━━ RECORDS FOR THIS EXERCISE ━━
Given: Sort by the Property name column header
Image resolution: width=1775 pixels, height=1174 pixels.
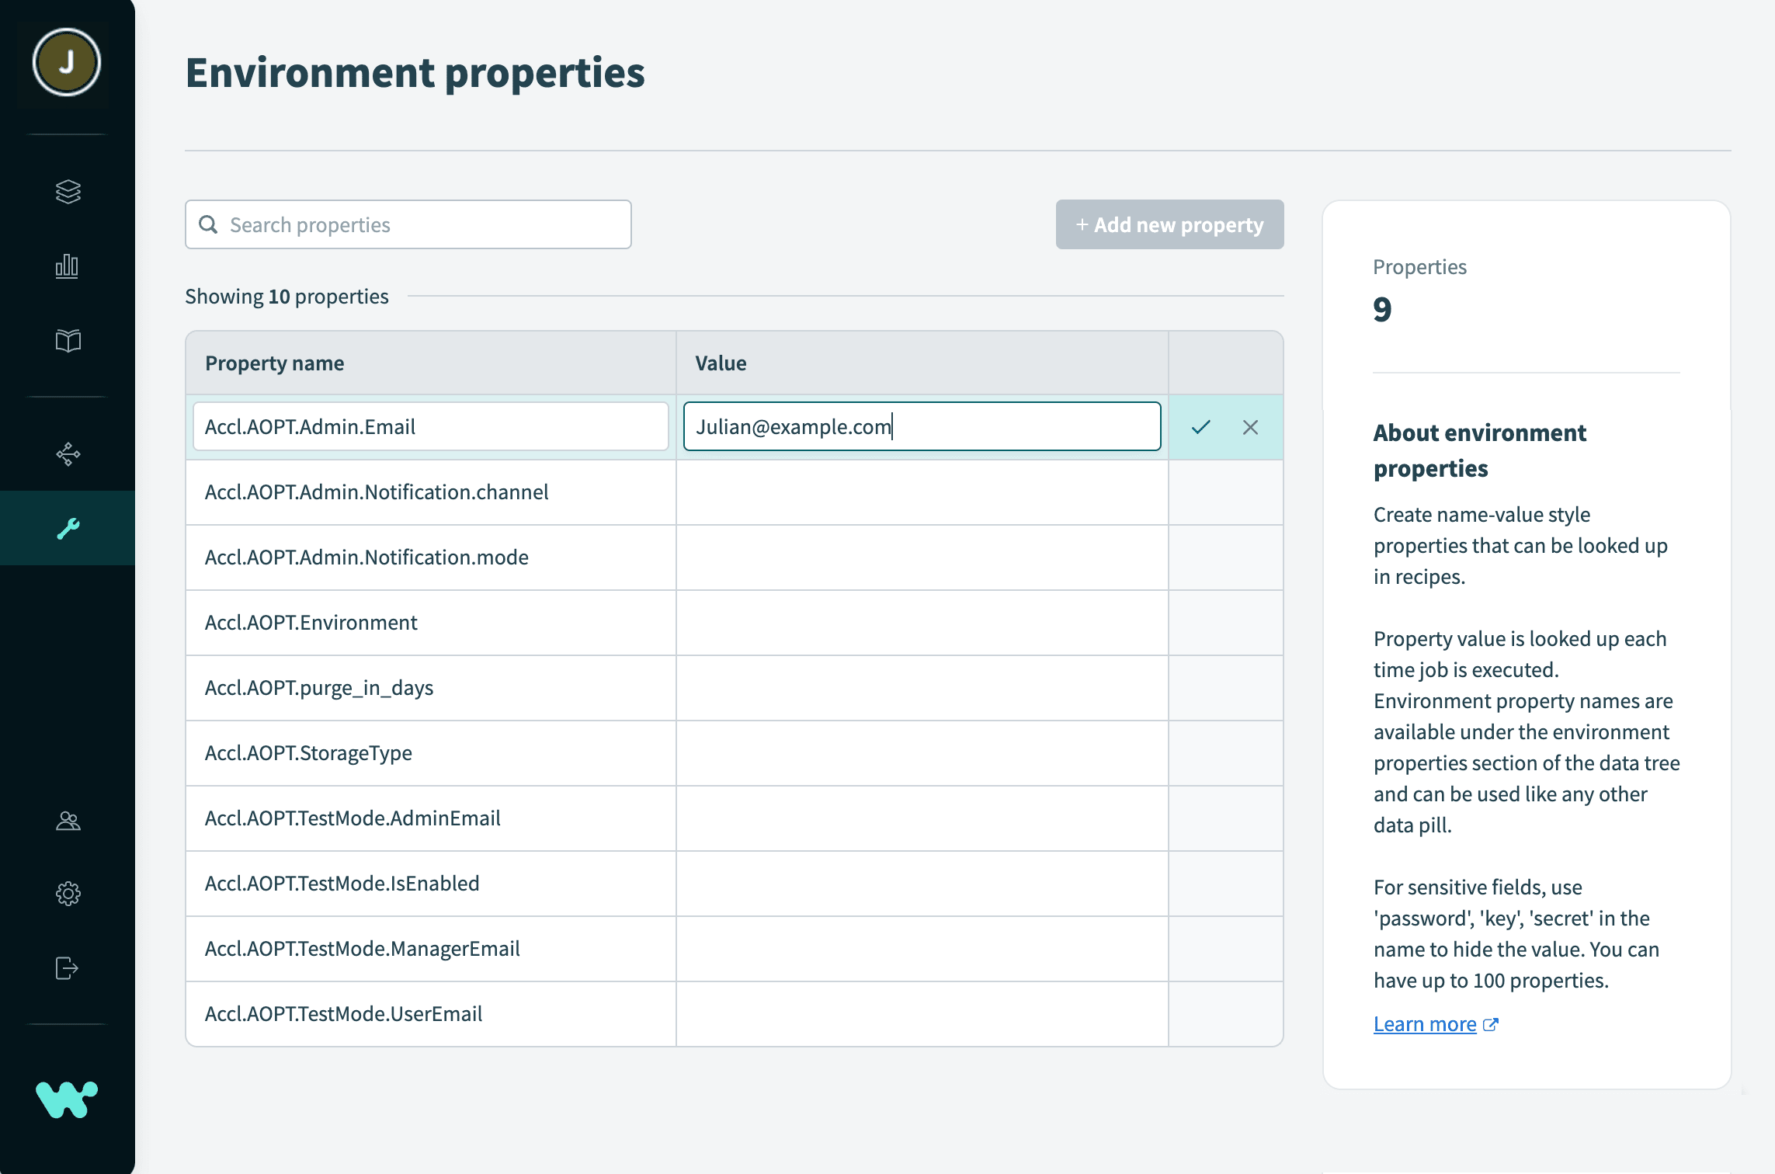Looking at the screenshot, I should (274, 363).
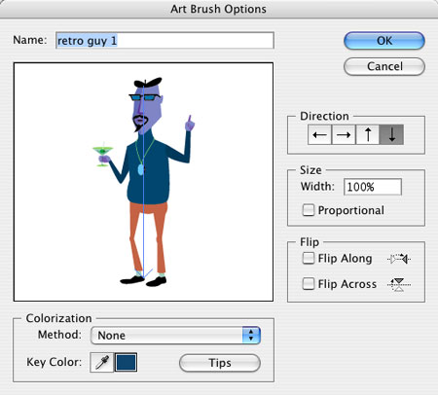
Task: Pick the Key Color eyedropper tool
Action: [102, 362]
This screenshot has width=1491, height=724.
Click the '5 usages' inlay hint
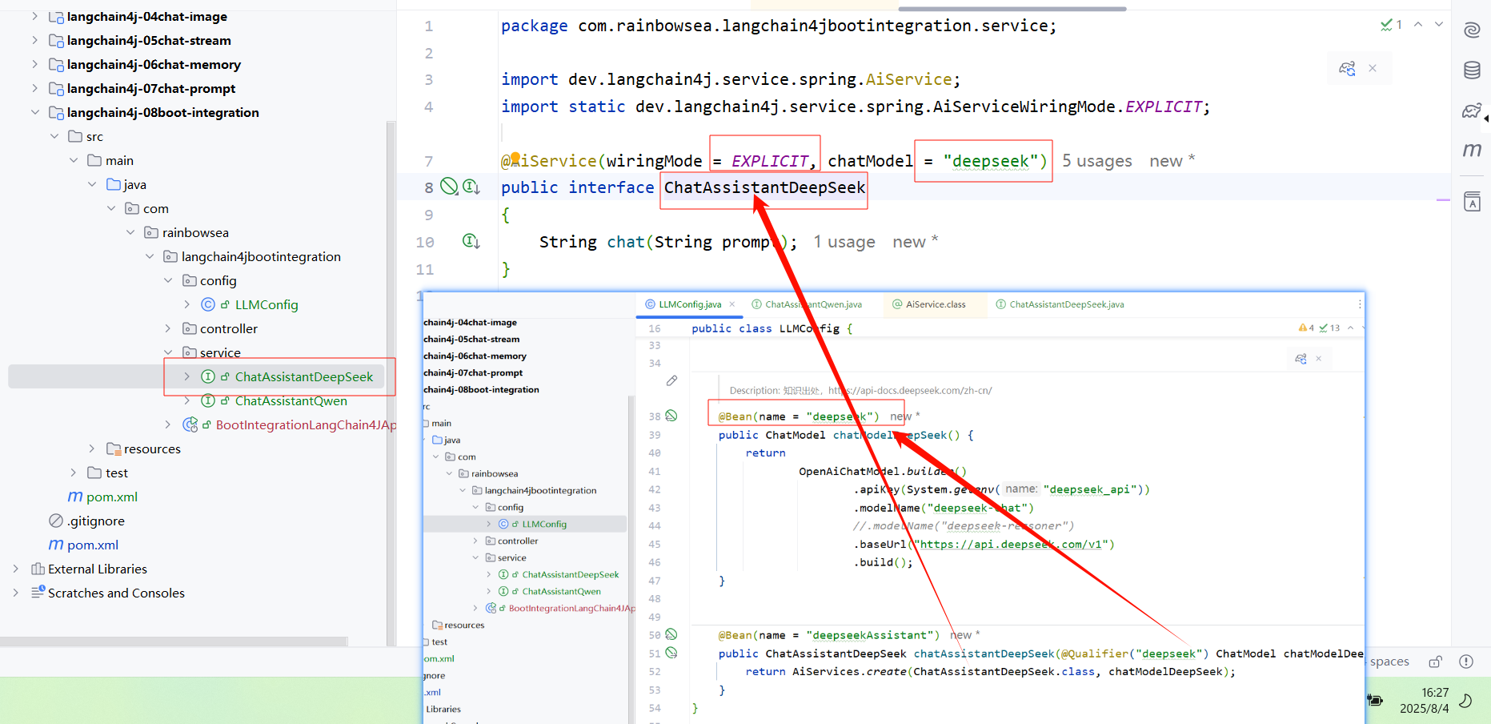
━━━
=== EXERCISE INSTRUCTIONS ===
Copy all of the data above word for word, but leave out the pictures.

=== FULL SOLUTION ===
Given: Sort by the Property name column header
Image resolution: width=1775 pixels, height=1174 pixels.
Looking at the screenshot, I should (274, 363).
Task: Pick the Key Color eyedropper tool
Action: [102, 362]
This screenshot has width=1491, height=724.
Click the '5 usages' inlay hint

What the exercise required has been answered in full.